Pixel coordinate grounding data:

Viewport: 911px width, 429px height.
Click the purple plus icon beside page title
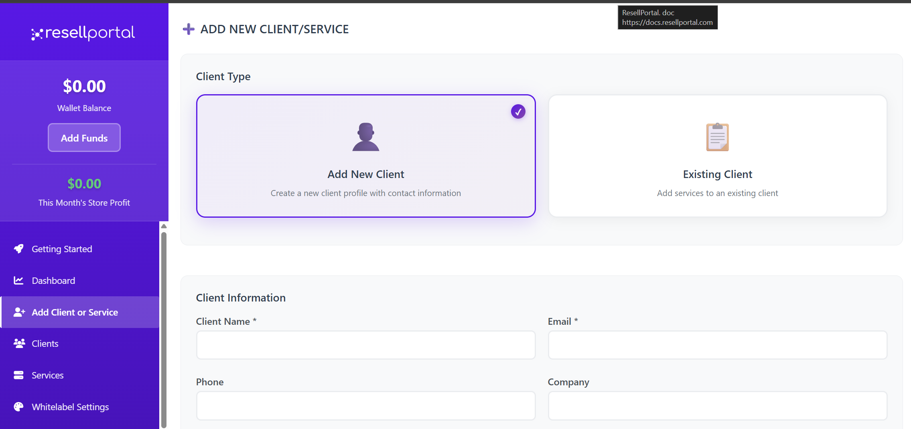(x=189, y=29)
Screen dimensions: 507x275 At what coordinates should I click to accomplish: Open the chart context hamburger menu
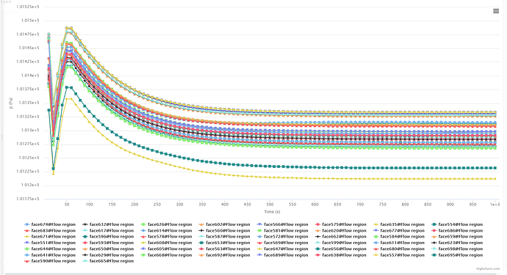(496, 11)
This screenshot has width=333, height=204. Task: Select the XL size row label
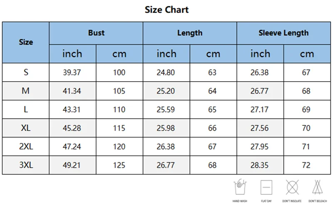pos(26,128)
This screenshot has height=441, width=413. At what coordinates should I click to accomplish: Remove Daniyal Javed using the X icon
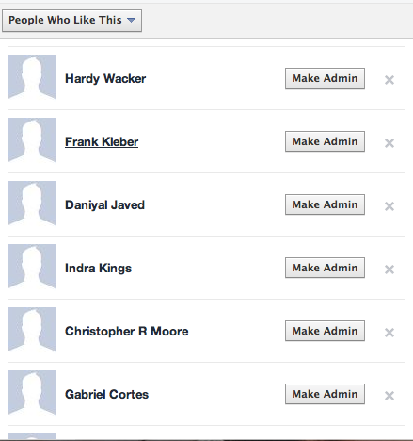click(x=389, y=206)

#### [WHAT YOU HAVE TO DO]
Nothing but the lines from the one with "This screenshot has height=441, width=413." through the end of the entries above, both included, should be set down, exactly and without pictures.

#### [THE COMPLETED TASK]
This screenshot has height=441, width=413. At what coordinates should I click to accomplish: Remove Daniyal Javed using the X icon
click(x=389, y=206)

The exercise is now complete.